A number of changes in the arrangement of work by members of the teaching staff were also authorized by the Board of Regents. Dr. H. P. Cooke resigned his positions as dean of the faculty, member of the board of hospital managers and professor of pediatrics. Dr. A. J. Smith was appointed to the deanship, Dr. J. E. Thompson to be member of the hospital board, and Dr. W. S. Carter to be clinical lecturer on pediatrics. Dr. Thomas Flavin, whose failing health has caused him to resign the position of demonstrator of anatomy which he has for years so efficiently filled, was appointed emeritus demonstrator of anatomy. Dr. William Gammon was made associate in pathology; Dr. L. E. Magnenat, demonstrator of pathology; Dr. M. Charlotte Schaeffer, demonstrator of Normal Histology; Dr. Kenneth H. Aynesworth, demonstrator of anatomy; Dr. C. C. Jones, demonstrator of obstetrics and gynecology. The Regents also authorized the establishment of demonstratorships in physiology and in pharmacy. With the exception of these changes the teaching staff remains as heretofore.

A NEW SUBSCRIBER.

He said his name was Bugg; B-u-g-g. Doctor Bugg from Buggville. He said he "seen the Red Back coated in The Brief," and "bein' in town he thought he'd subscribe," "tho,'" he added, "I git more litera-chure than I kin read; sample copies."

I told him that was right. He ought by all means to keep up with the procession, and as the Red Back was the band and the band wagon, if he'd get up on the seat with me he'd hear the music all the way there and back.

He glared at me.

I wrote him out a receipt and handed it to him, rubbing my hands in anticipation of the dollar. I hadn't seen one in a week. He said he'd send the money this fall.

I asked him to take a seat. He took a seat; he took the cushioned arm chair.

He said it was warm.

I told him to forget it; to not let a little thing like that worry him; and we shouldn't let trifles make us unhappy in this world. He glared at me again.

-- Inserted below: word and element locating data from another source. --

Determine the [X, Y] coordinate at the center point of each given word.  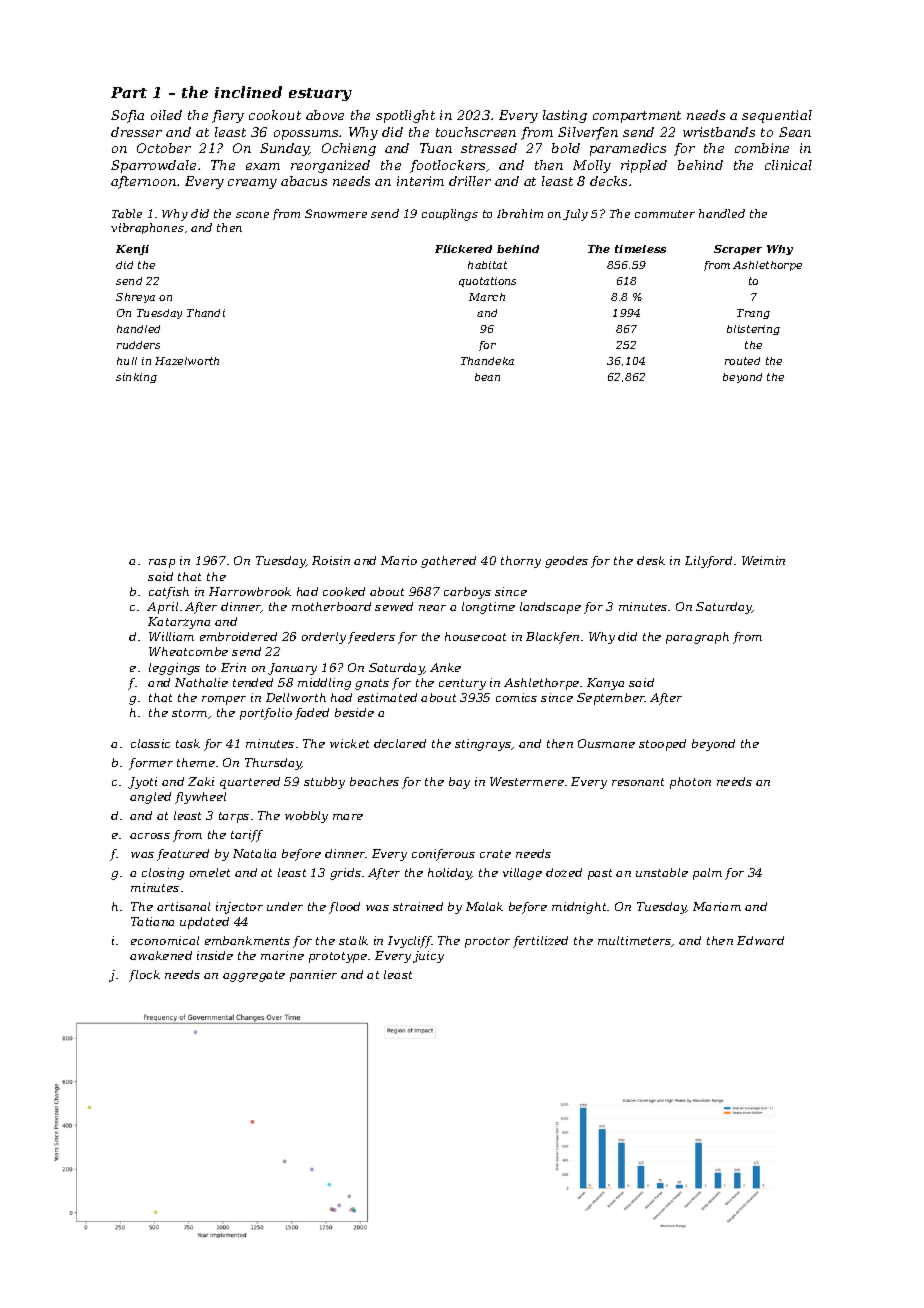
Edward [760, 940]
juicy [428, 957]
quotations [487, 282]
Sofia [127, 116]
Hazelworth [187, 361]
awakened [161, 955]
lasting [565, 116]
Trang [753, 314]
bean [487, 377]
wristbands [719, 132]
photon [690, 783]
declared [400, 743]
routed [742, 361]
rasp [162, 563]
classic [150, 743]
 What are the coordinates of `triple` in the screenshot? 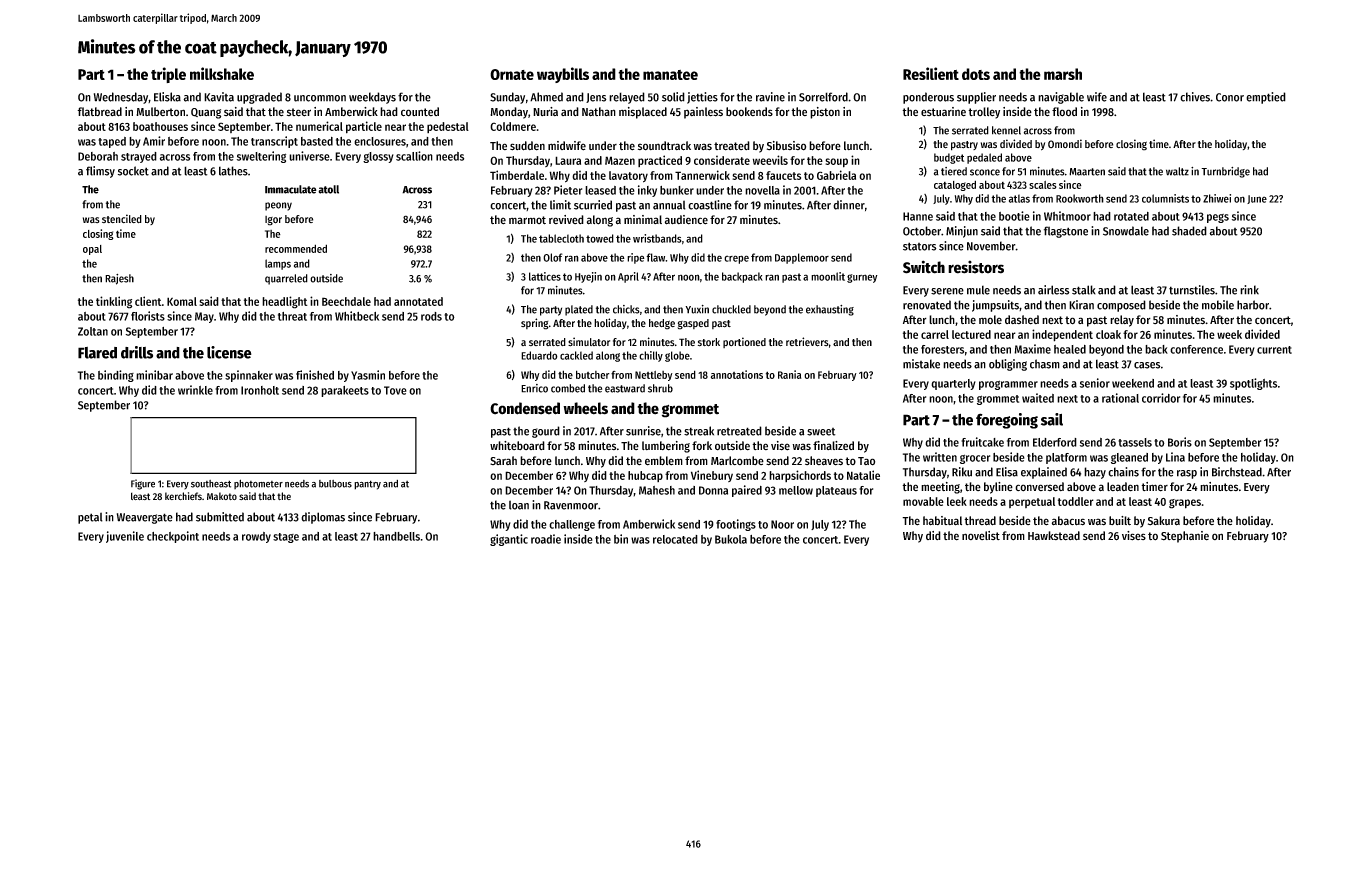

A big mouthed shallow fellow had been in on me just ahead of Bugg, and had nearly talked me to death. That is, he didn't let me talk any, and that always makes me tired. I was thinking of the 'possum story as applicable to my recent caller, when Bugg come in, and as he didn't seem to be in a talking humor, and I was, I lit in and told him the 'possum story. I told him a fellow named Jones put a little bell with a handle to it and a knob on top in his hen house to scare the 'possum that was getting a frying size pullet every night. The bell scared the 'possum all right, but he didn't stay scared; he soon discovered that there was no danger, so, after reconnoitering he took down the bell and carefully examined it. "Well," he said, "I don't know what you are, but you have got the biggest mouth, and the longest tongue, and the smallest head-" Here Bugg turned a cold, fishy eye on me, and said:

"That ain't the way I heard it. The feller's name wan't Jones, it were Johnson; and 'twant nary 'possum; hit were a mink." And he told the story over, verbatim, with those two changes. I like for fellers to correct me when I don't tell jokes just right. I'll learn by and bye.

Bugg picked up the book I had been reading. It was "Bacon versus Shakespeare," (the controversy as to who wrote Shakespeare).

"Like Bacon and Shakespeare?" I said. "Ever read it?"

"Naw," said Bugg, with a fishy stare, "I don't care much for Shakespeare, but I am very fond of Bacon."

And he swallowed. I saw his goozle go up and down. He thought I meant breakfast bacon, for, with a far away look he thoughtfully added, "sliced real thin and br'iled."